Discussion: Imagination in Teaching and Learning

Discussion:

Imagination in Teaching and Learning

Date: Sat, 23 Aug 1997 11:53:46 -0700 (PDT)
From: education-webmaster@sfu.ca
To: Egan@sfu.ca
Subject: Feedback (General)
name: Eileen Spencer
institution: Margaret Stenersen School
topic: The role of imagination in education

general comments: Imagination - the overlooked element of educational development. This is a compelling idea but I wonder if it is an essential element to everyone's development. It seems to me that it is indeed a factor in creative thinking and probably common to every break-through idea which has propelled society from its more usual state of inertia to change and renewal. However, I question whether it is part of each person's intellectual baggage. Unfortunately I also doubt that this indefinable and tenuous quality can be made a feature of curriculum- (most teachers are not equal to this anyway!)

A defining characteristic of most institutions seems to be their resistance to change. Schools are not immune to this. There is a very strong need for our schools to maintain and defend the status quo. Their very purpose has more to do with the transmission and preservation of the established culture than with original and creative ways to break the mold. There are many reasons for this, not the least of which is the effort which has been invested into the creation of the mold. Joseph Chilton Pearce talks a lot about this in "The Crack in the Cosmic Egg". He describes culture as "a cosmic egg structured by the mind's drive for a logical ordering of its universe.---Each person is a potential line capable of breaking through the circle of reason. Yet the circle is an accomplishment of no small order. An enormous force bends all lines into circles. Each new mind threatens the structure but ages of pressure weigh on the infant to win from him agreement with modification to ,and help in sustaining his cultural circle."

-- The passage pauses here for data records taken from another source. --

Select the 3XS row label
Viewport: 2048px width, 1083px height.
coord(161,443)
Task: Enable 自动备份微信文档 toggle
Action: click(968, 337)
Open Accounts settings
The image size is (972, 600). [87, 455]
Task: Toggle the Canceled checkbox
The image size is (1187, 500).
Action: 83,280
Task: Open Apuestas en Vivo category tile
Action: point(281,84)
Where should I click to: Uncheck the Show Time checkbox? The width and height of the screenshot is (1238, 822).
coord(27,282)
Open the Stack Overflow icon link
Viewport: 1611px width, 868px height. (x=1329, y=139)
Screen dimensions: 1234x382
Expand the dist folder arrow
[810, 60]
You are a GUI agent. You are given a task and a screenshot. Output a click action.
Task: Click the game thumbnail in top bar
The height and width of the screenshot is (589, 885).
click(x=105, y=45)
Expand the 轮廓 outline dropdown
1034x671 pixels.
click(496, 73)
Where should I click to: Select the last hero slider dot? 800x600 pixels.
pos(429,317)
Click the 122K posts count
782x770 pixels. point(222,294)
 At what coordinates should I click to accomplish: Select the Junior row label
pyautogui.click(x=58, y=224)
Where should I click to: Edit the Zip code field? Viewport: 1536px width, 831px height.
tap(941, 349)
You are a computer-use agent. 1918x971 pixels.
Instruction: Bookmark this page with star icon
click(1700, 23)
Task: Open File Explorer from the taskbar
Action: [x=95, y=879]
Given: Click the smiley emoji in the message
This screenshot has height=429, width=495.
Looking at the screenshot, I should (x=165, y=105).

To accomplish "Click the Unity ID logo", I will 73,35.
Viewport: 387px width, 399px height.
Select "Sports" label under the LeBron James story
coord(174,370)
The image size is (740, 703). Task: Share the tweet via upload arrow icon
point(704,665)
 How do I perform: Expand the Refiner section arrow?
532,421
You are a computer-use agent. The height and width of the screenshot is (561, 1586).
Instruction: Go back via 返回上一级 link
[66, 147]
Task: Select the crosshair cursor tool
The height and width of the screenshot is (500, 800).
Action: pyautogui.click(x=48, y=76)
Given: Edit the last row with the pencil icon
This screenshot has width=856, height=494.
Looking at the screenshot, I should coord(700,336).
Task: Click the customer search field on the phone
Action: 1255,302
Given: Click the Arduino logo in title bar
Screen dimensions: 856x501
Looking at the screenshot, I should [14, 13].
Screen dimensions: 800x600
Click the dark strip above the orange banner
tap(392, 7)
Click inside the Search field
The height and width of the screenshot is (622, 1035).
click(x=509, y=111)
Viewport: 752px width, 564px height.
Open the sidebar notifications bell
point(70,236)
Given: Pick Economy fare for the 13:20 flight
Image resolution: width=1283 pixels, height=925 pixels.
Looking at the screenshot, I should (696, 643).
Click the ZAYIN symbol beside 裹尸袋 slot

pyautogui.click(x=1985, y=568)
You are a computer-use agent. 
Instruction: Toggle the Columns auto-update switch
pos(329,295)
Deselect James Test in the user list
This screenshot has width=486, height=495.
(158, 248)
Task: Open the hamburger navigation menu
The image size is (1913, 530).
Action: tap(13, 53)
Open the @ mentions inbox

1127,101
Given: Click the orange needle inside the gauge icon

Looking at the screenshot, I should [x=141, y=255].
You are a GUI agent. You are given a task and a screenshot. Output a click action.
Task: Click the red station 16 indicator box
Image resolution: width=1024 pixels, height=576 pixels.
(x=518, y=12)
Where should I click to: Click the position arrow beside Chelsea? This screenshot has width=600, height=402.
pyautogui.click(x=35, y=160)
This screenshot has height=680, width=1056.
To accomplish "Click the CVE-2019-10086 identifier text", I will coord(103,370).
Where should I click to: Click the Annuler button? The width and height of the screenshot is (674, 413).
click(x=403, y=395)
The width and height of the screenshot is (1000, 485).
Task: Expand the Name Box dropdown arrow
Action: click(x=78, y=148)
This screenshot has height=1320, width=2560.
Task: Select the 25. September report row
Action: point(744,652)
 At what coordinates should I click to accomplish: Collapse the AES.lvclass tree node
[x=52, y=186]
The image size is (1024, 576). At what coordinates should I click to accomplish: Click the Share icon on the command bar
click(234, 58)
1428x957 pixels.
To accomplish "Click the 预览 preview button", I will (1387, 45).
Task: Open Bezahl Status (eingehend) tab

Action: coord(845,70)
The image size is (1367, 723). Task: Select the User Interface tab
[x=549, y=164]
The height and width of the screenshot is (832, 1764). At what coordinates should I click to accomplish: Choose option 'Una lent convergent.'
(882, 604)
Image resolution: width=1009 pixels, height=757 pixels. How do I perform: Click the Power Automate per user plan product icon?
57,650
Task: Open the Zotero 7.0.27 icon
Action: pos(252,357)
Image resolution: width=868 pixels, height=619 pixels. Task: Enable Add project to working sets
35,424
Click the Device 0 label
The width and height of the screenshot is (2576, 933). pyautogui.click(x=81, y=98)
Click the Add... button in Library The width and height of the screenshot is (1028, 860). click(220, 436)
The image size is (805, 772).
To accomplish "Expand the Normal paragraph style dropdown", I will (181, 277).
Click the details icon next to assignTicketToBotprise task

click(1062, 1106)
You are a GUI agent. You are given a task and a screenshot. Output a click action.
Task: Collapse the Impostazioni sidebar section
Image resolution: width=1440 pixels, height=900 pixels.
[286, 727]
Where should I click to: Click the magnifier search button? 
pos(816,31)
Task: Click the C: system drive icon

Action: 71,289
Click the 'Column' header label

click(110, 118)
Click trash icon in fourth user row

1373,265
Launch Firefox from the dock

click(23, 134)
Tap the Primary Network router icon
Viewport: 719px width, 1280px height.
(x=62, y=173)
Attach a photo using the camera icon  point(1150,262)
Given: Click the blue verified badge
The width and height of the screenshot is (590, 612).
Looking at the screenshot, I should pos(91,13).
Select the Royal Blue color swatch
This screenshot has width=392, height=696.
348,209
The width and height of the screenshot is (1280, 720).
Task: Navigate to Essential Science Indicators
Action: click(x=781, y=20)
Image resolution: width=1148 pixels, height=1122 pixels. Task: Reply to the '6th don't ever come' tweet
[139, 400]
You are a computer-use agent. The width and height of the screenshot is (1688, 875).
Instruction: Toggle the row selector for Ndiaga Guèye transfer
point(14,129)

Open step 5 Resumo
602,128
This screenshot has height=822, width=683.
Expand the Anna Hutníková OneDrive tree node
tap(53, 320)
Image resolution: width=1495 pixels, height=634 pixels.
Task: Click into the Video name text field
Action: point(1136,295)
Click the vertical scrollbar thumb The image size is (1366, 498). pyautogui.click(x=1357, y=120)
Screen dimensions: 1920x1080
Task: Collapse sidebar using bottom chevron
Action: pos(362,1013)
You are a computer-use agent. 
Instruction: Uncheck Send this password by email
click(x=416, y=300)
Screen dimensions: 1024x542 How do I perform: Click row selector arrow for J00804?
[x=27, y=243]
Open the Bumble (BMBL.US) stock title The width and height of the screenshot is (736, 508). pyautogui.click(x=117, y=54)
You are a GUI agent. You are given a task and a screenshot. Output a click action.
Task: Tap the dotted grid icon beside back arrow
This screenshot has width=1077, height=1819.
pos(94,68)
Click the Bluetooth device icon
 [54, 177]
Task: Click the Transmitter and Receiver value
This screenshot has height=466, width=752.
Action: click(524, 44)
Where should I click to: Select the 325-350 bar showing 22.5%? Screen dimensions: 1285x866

I suspect that the few people who find the 'crack in the cosmic egg' , do so in spite of the educational process and not because of it. They are the odd-balls, the rebels and the slightly insane- they are the behavour problem in the classroom. They may even excel because they are different and their need to be quirky may urge on their excellence - a kind of intellectual stubborness. Perhaps it would not do to encourage the majority of our population to get high on imagination. Most children are simply seeking the skills of survival within the cosmic egg which has been created for them. As a teacher, however, I do applaud your efforts to help us break away from the reductionist tendencies of modern education, and I join with you in your celebration of the imagination!

Here is the first query addressed to a concern with my use of Robin Barrow's criteria for imaginativeness. I asked Robin Barrow to reply, which he kindly has:

Date: Fri, 11 Oct 1996 09:05:29 -0700 (PDT

name: Dave Beckstead

email: dbeckste@sfu.ca

topic: Barrow/Whitehead/Frye

comments re: ITL: While I was quite satisfied with the overview/history/definition of imagination in the first chapter, I am rather perturbed with the repeated citing of Barrow's rather dodgy idea of imagination (unusual and effective). I can see the use of unusual but I think the term effective is problematic at best. It sounds as if Barrow is taking an executive/corporate stance. Perhaps he could use "marketable" as well. If imagination, as summed up in the last paragraph of the first chapter, involves capacity and is the source of invention then I see little room for the notion of effectiveness. If the old style of intellectual history has hit a few snags lately then this definition, no doubt, deserves to be permanently mired in the muck where it most assuredly belongs.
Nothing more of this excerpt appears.